Unflexibel. So war Kovner. Kurz nach seinem AliahEr ist Offizier in der angesehenen Givati-Brigade unter Commander Shimon Avidan. Sie tragen keine Befehlsabzeichen, eine alte Palmach-Gewohnheit. Kovner tritt in eine seiner tragischsten Rollen in einer Karriere ein, die dennoch voller politischer Kommissare ist, wenn er in einem von fünf arabischen Armeen bedrohten Land die Kombattanten anredet, Sänger an die Front bringt, um die Einheiten zu mobilisieren, in leidenschaftliche und extreme Beschimpfungen übergeht dessen Slogan "Tod den Invasoren" die Geister markieren wird und vor allem die Aufgabe der Kibbuzim durch Zivilisten während des ägyptischen Vormarsches, der Tel Aviv während des Unabhängigkeitskrieges 1948 bedrohte, beschimpft. Givati (das war Avidans Nom de Guerre ) läuft nicht weg“. Kapitän Abba Kovner „Kovnerizes“ mit aller Macht. „Alles wird vom Mut abhängen, mit dem Sie dem Feind von Angesicht zu Angesicht gegenüberstehen“. Er behandelt die Ägypter wie Vipern, erregt Kontroversen, bricht aus, ärgert sich über die Mitglieder seiner Partei, wir beschimpfen uns gegenseitig. Aber wie unbewegt, wenn wir ihn auf den Fotos oder in den Videos sehen, mit dem spitzen Kragen eines gestärkten weißen Hemdes, die Hände in den Taschen, in Ohnmacht fallend, während er im Eichmann-Prozess aussagt. Danach wird er in die Hütte seines Kibbuz Ein Kakhoresh zurückkehren, um Texte zu schreiben, um mit den Führern seiner extrem linken zionistischen Partei über ihre Ablehnung deutscher Reparationen zu argumentieren. Er war ganz allein dieses Israel der ersten Zeiten. Arm, voller Hoffnung, heute haben wir nur noch die wunderbaren Lieder von damals zu spüren, was los war.
ein Prophet
So war er und so wird er bleiben. Ein Mann aus Eisen.
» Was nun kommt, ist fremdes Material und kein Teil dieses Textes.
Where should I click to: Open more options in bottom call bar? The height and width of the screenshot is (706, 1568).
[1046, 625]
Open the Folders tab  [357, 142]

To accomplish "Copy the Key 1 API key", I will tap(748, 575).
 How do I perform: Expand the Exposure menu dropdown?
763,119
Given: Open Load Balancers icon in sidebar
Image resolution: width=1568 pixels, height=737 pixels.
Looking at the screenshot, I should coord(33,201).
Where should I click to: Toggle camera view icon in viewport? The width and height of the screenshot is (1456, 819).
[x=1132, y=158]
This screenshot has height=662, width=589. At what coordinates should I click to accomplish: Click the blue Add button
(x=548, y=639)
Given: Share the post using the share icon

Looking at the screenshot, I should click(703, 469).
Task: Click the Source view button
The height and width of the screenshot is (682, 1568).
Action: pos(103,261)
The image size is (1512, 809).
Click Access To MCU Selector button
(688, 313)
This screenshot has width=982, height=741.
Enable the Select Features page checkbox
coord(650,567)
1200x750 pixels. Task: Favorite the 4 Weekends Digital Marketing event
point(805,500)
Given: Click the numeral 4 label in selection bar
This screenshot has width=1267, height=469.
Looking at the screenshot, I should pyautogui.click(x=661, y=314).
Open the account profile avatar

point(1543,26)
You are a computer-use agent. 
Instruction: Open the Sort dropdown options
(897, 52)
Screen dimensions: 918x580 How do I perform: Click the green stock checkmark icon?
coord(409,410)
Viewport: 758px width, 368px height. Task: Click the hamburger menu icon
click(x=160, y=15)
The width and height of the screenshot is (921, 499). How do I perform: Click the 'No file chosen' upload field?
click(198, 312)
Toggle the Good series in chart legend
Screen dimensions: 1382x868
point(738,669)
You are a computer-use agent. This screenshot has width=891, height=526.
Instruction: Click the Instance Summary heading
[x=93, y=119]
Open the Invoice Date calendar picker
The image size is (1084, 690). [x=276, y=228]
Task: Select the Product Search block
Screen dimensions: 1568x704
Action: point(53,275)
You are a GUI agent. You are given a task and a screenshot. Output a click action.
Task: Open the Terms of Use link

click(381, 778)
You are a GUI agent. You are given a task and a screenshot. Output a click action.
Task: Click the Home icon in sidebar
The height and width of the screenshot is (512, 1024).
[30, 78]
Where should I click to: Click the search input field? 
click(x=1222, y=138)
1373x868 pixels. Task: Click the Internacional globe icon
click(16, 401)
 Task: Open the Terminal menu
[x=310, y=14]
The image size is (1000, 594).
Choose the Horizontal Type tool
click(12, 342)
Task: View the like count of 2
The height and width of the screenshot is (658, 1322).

Ein Prophet, inspiriert vom säkularen Glauben an die zionistisch-sozialistische Wiederbelebung Israels, vom gleichen Kaliber wie die kommunistischen Militanten der 1930er Jahre, gegen die er kämpfte (er ist zu Tode wütend auf seinen Bruder Méir Wilner, Generalsekretär der Kommunistischen Partei Israels) , bewohnt von der gleichen Leidenschaft wie Ima Anna, in einem marxistisch-leninistisch-zionistischen Modus (damals kein Widerspruch). Es war die Zeit endloser Redner, kämpfender Dichter, Typen mit großen Herzen und offenen Händen. Auch die der politischen Kommissare (die Zionisten hatten ihre eigenen), von denen Kovner den vollendeten Typ darstellt, einen unerschöpflichen Lehrmeister, einen schuldbewussten Idealisten, der von der Richtigkeit der zu verfolgenden Linie überzeugt ist. Es war die Zeit der harten Kerle, die die Weichheit ihrer Zeitgenossen beäugten, der Irredentisten, derer, die sie am Einschlafen im Kreis hinderten, der Schmerz im Arsch, die der „alten Kämpfer“, wie eine von ihnen sie nannte, Janine Sochaczewska, Mutter von Pierre Goldman, einem Menschentypus, dessen Äquivalent wir heute nicht mehr kennen.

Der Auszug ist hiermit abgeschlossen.